Required task -> Please edit the data starting at the line containing "Given: Choose the" and ending at the last line of the data, replacing "thumbnail" with "preview" and leaving everything else unchanged.

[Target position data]
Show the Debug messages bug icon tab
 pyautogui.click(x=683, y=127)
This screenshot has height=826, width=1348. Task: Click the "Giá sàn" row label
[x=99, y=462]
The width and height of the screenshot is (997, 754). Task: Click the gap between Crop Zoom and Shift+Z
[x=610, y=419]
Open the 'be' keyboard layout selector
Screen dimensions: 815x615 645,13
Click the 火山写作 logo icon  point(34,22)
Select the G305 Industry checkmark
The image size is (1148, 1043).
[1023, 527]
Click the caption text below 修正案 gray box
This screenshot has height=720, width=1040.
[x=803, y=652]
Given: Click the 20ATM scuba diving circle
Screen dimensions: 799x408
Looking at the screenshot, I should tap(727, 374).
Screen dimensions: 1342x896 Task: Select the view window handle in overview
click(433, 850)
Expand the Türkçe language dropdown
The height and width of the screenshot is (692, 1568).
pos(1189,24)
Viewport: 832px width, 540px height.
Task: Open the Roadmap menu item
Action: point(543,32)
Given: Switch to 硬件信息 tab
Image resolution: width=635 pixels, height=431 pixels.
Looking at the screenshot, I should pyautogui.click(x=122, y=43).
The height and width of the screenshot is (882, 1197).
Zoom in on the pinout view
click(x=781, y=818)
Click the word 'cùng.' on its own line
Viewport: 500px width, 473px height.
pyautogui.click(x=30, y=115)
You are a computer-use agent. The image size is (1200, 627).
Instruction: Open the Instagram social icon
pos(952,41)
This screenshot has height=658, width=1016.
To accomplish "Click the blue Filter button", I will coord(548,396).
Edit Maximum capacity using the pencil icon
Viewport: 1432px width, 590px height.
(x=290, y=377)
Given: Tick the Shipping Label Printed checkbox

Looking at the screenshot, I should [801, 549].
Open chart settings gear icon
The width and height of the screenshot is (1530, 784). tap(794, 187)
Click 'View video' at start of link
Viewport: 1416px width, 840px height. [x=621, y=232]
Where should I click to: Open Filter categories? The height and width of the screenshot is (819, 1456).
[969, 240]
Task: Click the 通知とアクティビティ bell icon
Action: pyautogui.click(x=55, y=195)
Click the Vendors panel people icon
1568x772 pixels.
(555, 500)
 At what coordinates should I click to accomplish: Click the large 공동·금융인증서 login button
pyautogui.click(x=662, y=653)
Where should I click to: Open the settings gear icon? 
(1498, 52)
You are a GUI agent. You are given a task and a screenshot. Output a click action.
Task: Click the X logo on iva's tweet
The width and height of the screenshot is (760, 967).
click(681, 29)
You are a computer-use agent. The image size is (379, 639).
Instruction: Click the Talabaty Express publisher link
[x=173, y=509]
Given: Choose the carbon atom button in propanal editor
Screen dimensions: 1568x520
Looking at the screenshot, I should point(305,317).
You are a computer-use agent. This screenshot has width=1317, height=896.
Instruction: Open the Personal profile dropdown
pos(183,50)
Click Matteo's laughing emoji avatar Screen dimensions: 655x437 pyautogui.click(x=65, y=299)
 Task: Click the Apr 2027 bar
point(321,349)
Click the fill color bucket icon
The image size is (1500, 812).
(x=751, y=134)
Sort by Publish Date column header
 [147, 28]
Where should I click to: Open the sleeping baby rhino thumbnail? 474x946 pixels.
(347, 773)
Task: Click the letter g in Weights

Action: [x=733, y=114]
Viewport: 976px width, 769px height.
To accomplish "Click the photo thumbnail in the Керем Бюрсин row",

Completed exercise ->
Given: Choose the carbon atom button in propanal editor
Screen dimensions: 1568x520
Looking at the screenshot, I should point(305,317).
You are a computer-use agent. This screenshot has width=1317, height=896.
Instruction: Open the Personal profile dropdown
pos(183,50)
Click Matteo's laughing emoji avatar Screen dimensions: 655x437 pyautogui.click(x=65, y=299)
 Task: Click the Apr 2027 bar
point(321,349)
Click the fill color bucket icon
The image size is (1500, 812).
(x=751, y=134)
Sort by Publish Date column header
 [147, 28]
Where should I click to: Open the sleeping baby rhino preview? 474x946 pixels.
(347, 773)
Task: Click the letter g in Weights

Action: [x=733, y=114]
Viewport: 976px width, 769px height.
To accomplish "Click the photo preview in the Керем Бюрсин row",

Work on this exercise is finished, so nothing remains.